**Data extracts:**
Segment Open
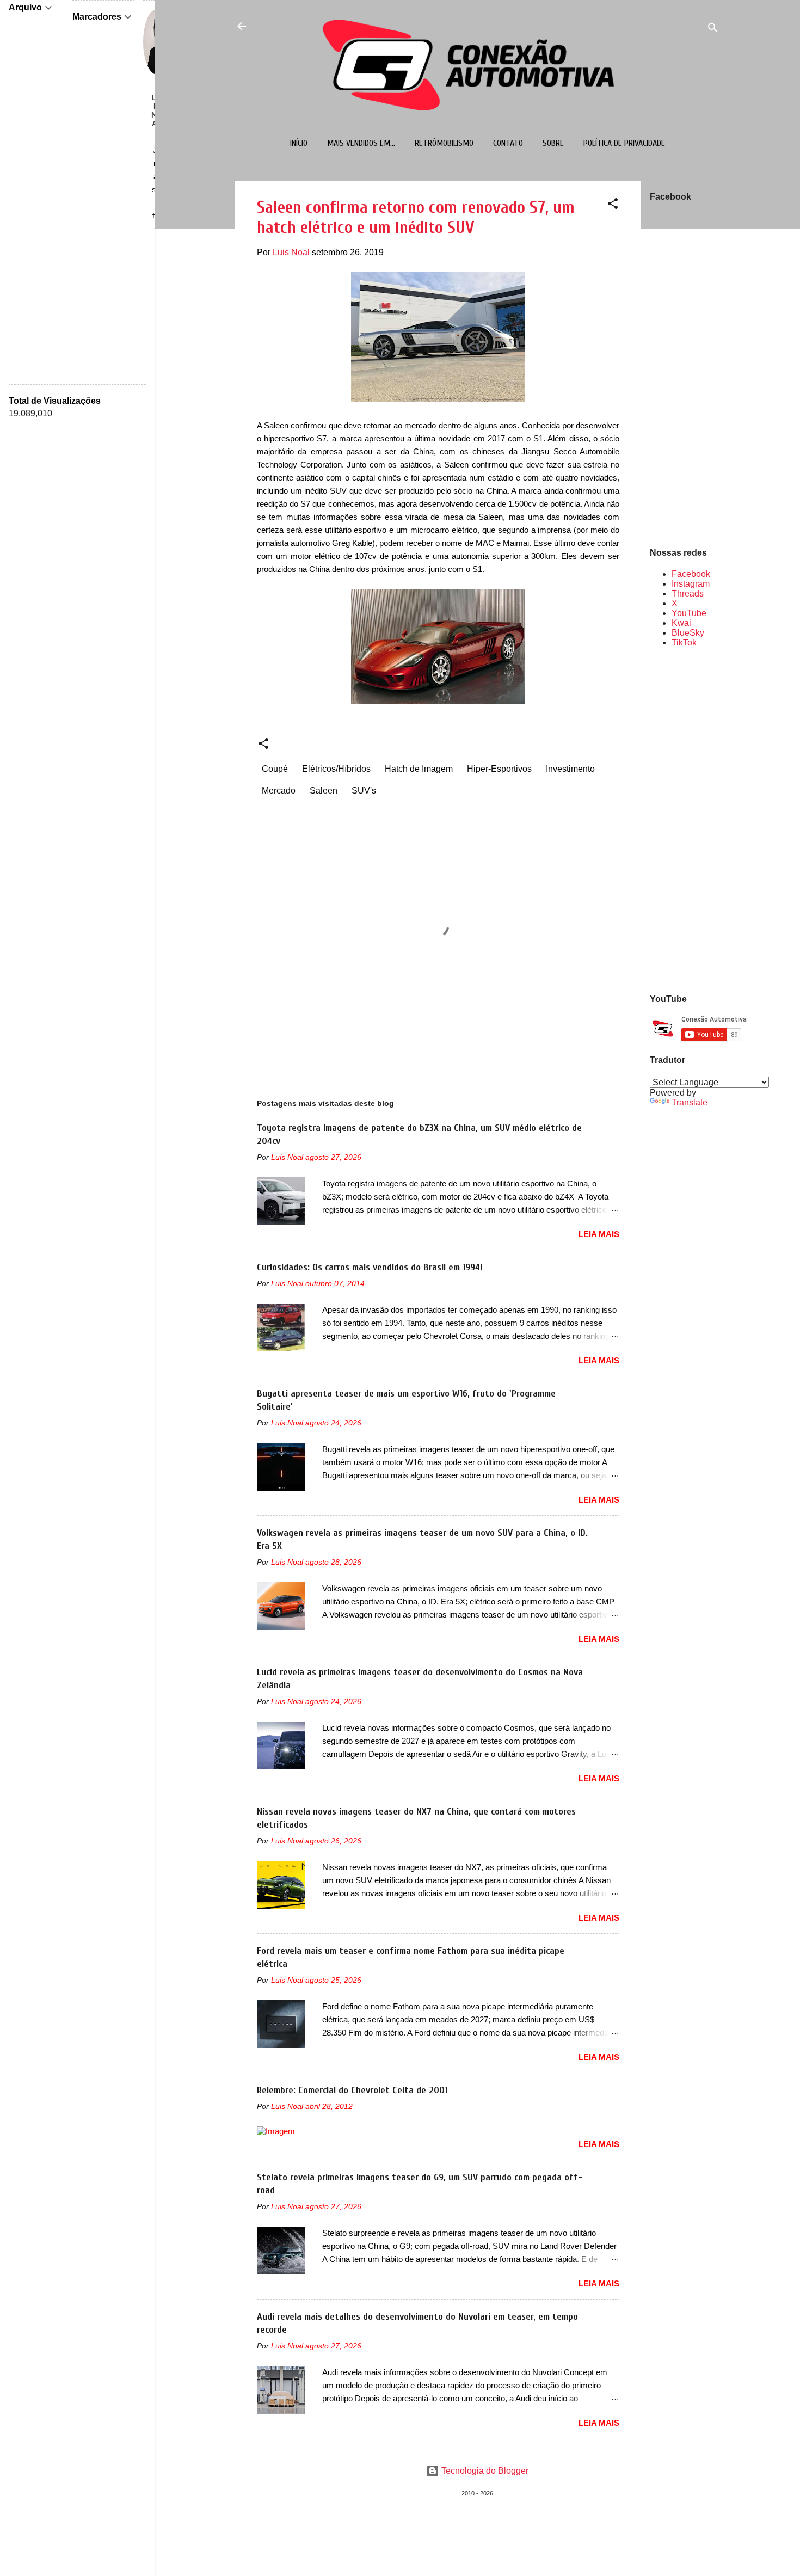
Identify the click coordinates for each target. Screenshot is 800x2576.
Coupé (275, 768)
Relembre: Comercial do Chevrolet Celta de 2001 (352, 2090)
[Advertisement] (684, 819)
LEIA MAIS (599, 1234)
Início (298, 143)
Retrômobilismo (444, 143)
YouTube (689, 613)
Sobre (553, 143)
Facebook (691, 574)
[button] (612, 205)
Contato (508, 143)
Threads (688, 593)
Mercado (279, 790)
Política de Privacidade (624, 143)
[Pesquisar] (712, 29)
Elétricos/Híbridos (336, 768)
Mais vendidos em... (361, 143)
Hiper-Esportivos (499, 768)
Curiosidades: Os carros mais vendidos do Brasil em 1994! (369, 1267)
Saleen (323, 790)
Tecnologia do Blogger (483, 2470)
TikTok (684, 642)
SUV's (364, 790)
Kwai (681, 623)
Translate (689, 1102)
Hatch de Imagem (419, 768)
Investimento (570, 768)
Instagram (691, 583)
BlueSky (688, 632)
Segment Closed
Segment Open
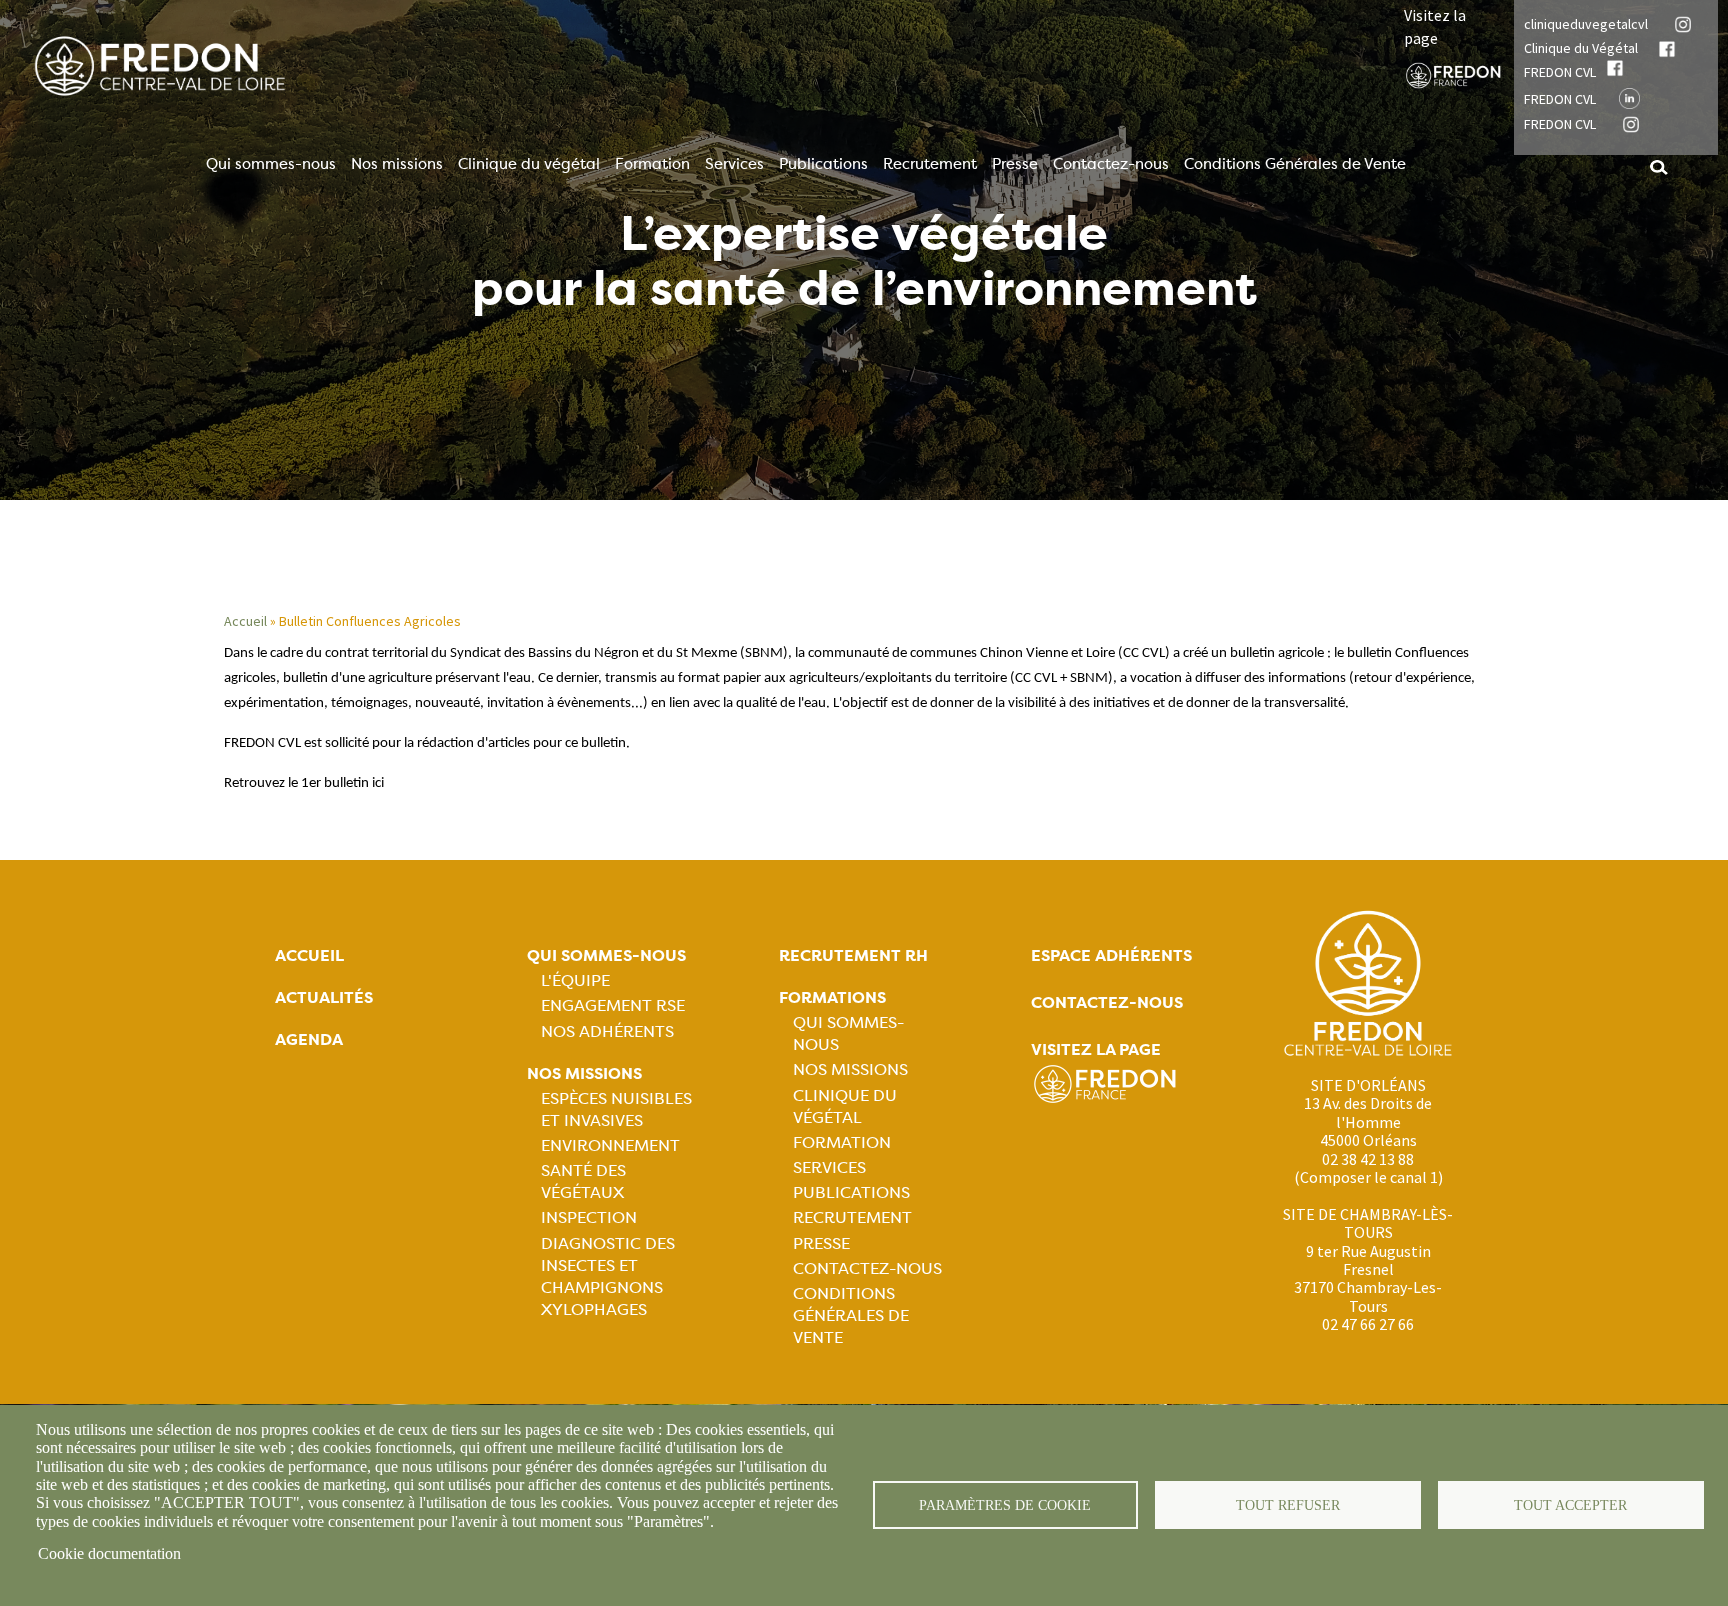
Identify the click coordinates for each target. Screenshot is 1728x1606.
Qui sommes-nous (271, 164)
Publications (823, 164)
Segment Closed
**What the task requires:**
What you return should be exactly the lines above, starting at the one with "Hatch de Imagem (419, 768)" and ending at the one with "BlueSky (688, 632)", and nothing else.

**Problem solution:**
Hatch de Imagem (419, 768)
Investimento (570, 768)
Instagram (691, 583)
BlueSky (688, 632)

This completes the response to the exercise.